We already knew that Donald Trump and 18 co-defendants were charged with trying to overturn the 2020 election in Georgia. On Friday, we learned how close many more of the former president's allies came to being prosecuted too.
A newly released report shows that the grand jury which investigated alleged election interference in Georgia voted to recommend criminal charges against a total of 39 people.
The votes were not binding, however, and only 19 people were eventually charged. Here are three key takeaways from the report.
1. It was a close call for three senators
In one of the most noteworthy revelations in the court document, the grand jury voted to recommend indictments for the three senators.
But South Carolina Senator Lindsey Graham and former Georgia Senators David Perdue and Kelly Loeffler were not included in the indictment by Fulton County District Attorney Fani Willis.
The recommendations to indict were close votes. That may have factored into a decision by the Atlanta district attorney not to move forward with charges against the senators.
What is certain, however, is that an already highly politically charged case involving several former government officials could have come close to including a current senator and two Georgia politicians who still harbour aspirations for future office.
Mr Graham said he was surprised by the jury's recommendation, insisting that his intervention in Georgia had been consistent with his role as a senator and chairman of the senate judiciary committee.
"At the end of the day, I did my job," he told reporters on Friday.
The senators were not the only ones with close ties to Mr Trump who received indictment recommendations but were not ultimately charged. Others included former National Security Advisor Michael Flynn, lawyer Lin Wood and political strategist Boris Epshteyn.
2. There was a lone holdout against Trump indictment
Each time the Atlanta grand jury investigating the alleged conspiracy voted to decide whether to recommend indicting former President Donald Trump, one person said no.
In votes on the legality of Mr Trump's phone call pressuring Georgia Secretary of State Brad Raffensperger, on his contacts with other Georgia officials and on his national efforts to overturn the presidential election, there was always a lone holdout - and, in some instances, several abstentions.
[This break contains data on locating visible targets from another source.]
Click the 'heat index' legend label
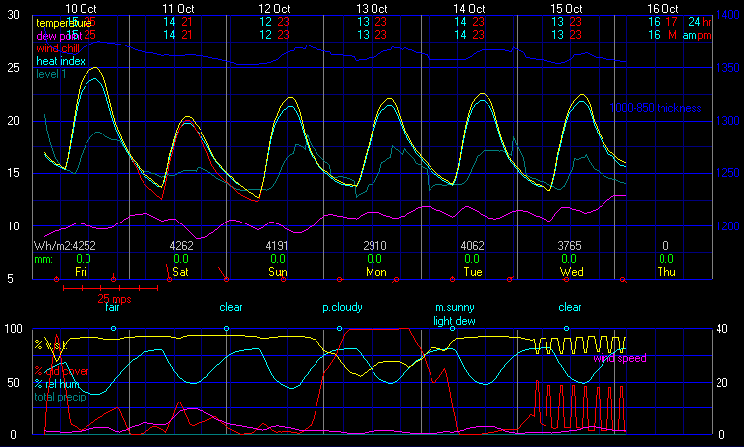 [60, 60]
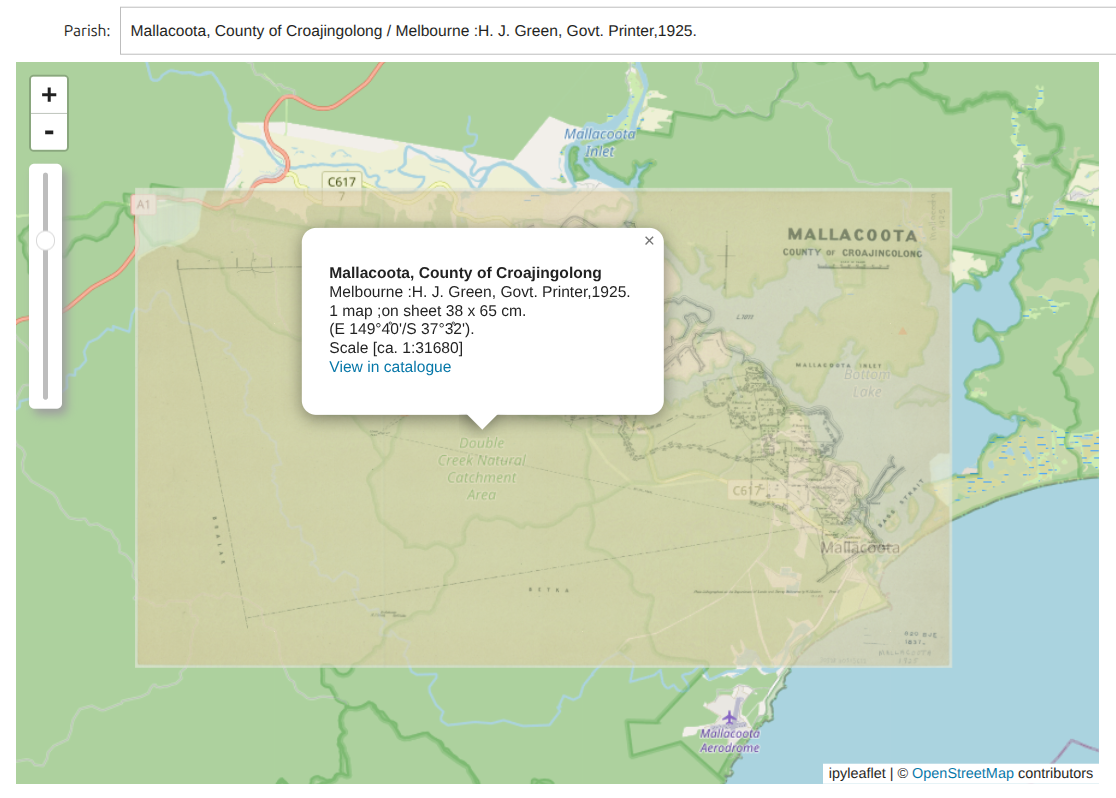This screenshot has width=1116, height=798.
Task: Open the OpenStreetMap attribution link
Action: tap(962, 773)
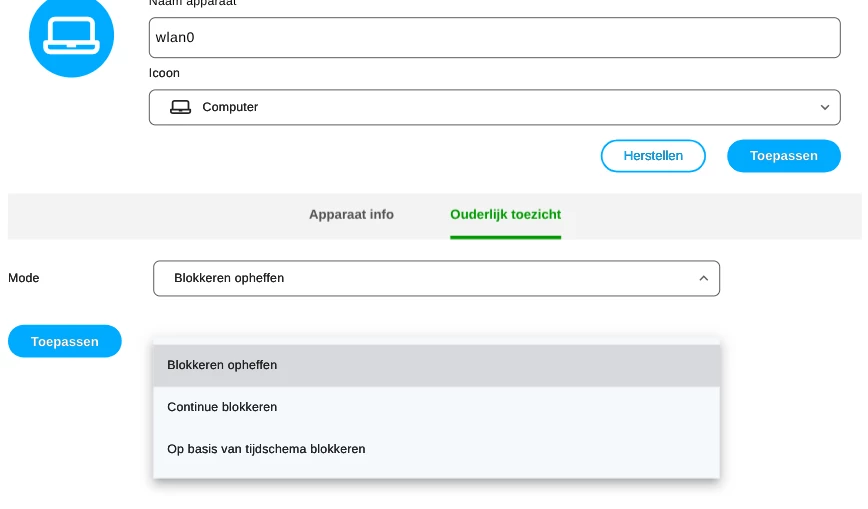868x509 pixels.
Task: Click the Icoon label above the dropdown
Action: (164, 73)
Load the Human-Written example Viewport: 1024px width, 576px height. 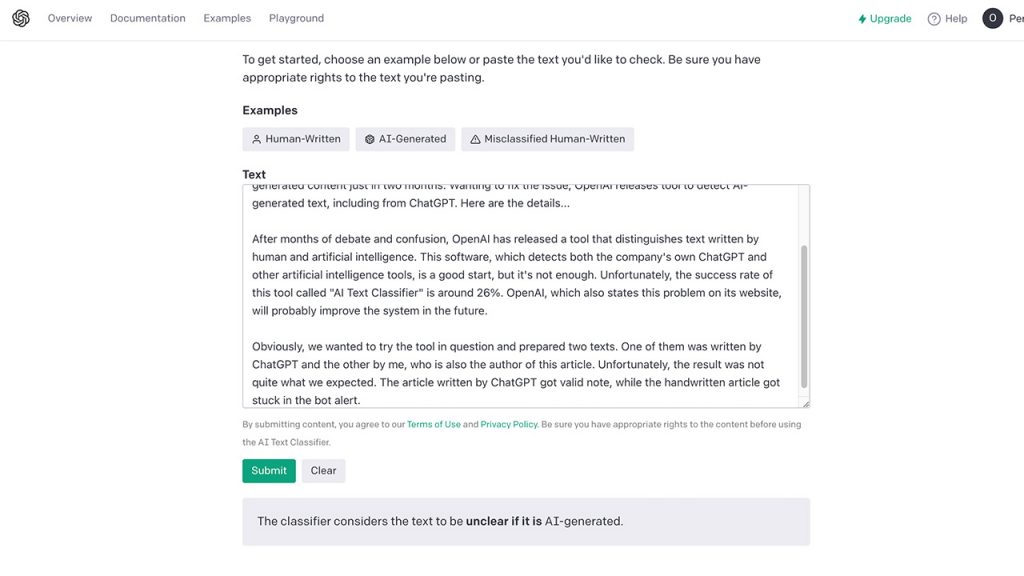tap(295, 139)
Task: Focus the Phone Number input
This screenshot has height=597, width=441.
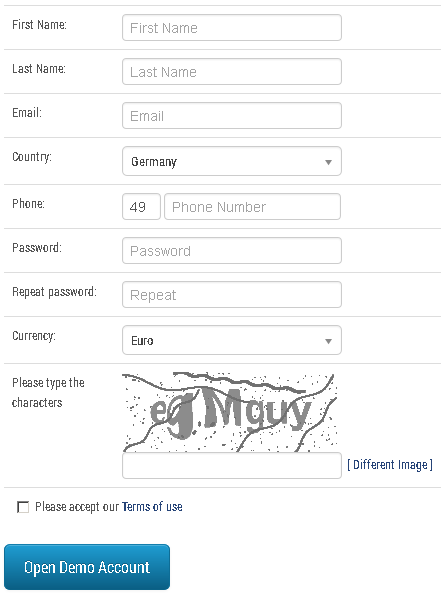Action: click(252, 207)
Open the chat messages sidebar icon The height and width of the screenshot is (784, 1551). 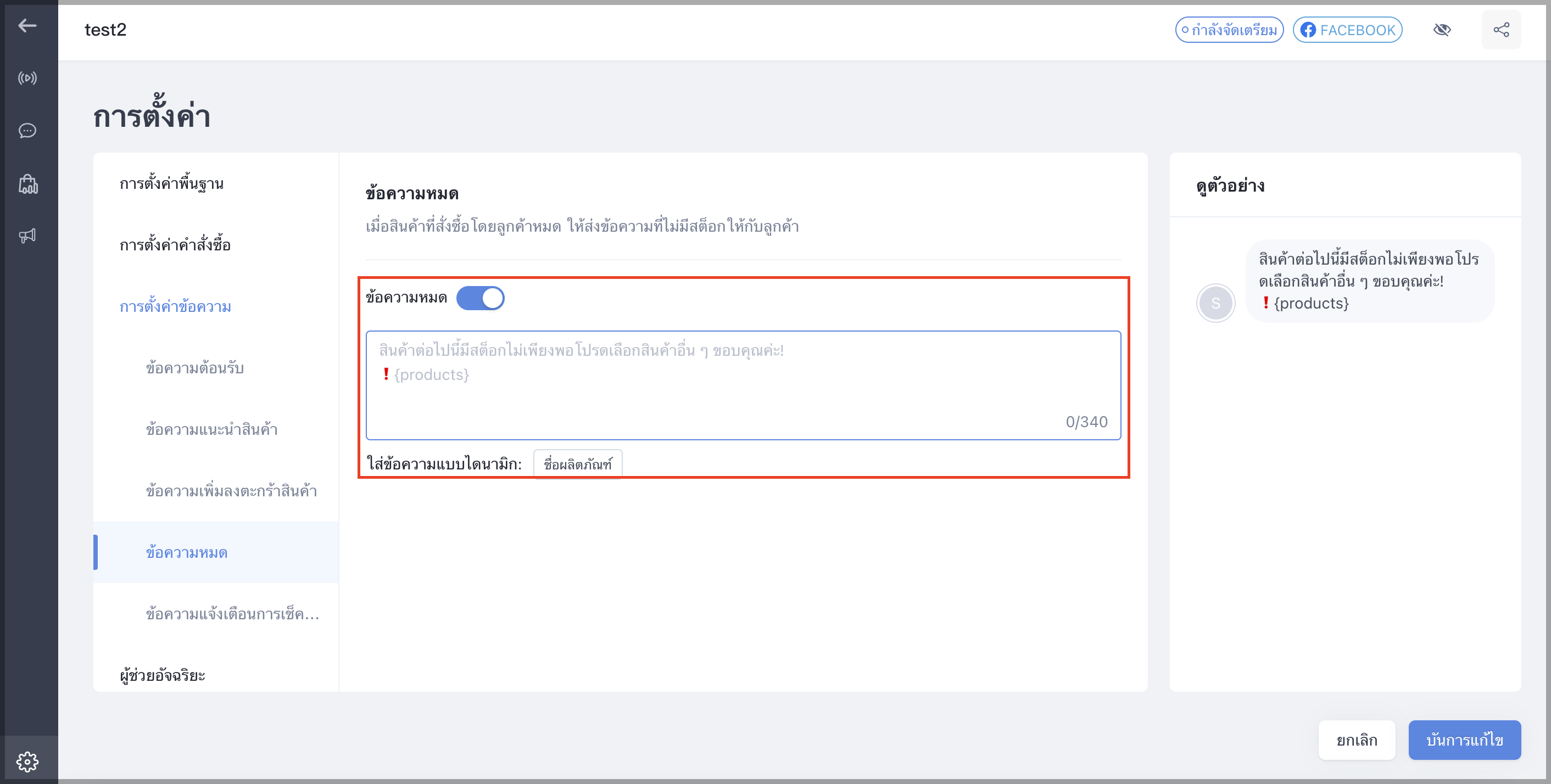[27, 131]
That made little difference in the outcome of the grand jury deliberations, where not every juror needs to agree to recommend an indictment. In a criminal trial, however, the jury will have to be unanimous to get a guilty verdict.
A holdout in that case could ultimately lead to a hung jury and a mistrial.
Grand jury investigations and jury trials are very different proceedings, of course. But the fact that one juror had doubts even with the lower standard to indict illustrates what a tough task it will be for Fani Willis - and all the other prosecutors who have brought charges against Mr Trump this year - to get a unanimous vote for a conviction.
3. Some 'fake electors' escaped charges
There's an old cliche that the standard for getting a grand jury indictment is so low that prosecutors could successfully indict a ham sandwich.
In Georgia, however, there were a handful of individuals whom the grand jury did not recommend indicting.
While votes against former Mr Trump and his closest advisers were near unanimous, the grand jury was less interested in charging individuals - some of them private citizens - who agreed to list their names on documents that claimed that Mr Trump, not Joe Biden, won a plurality of the vote in Georgia.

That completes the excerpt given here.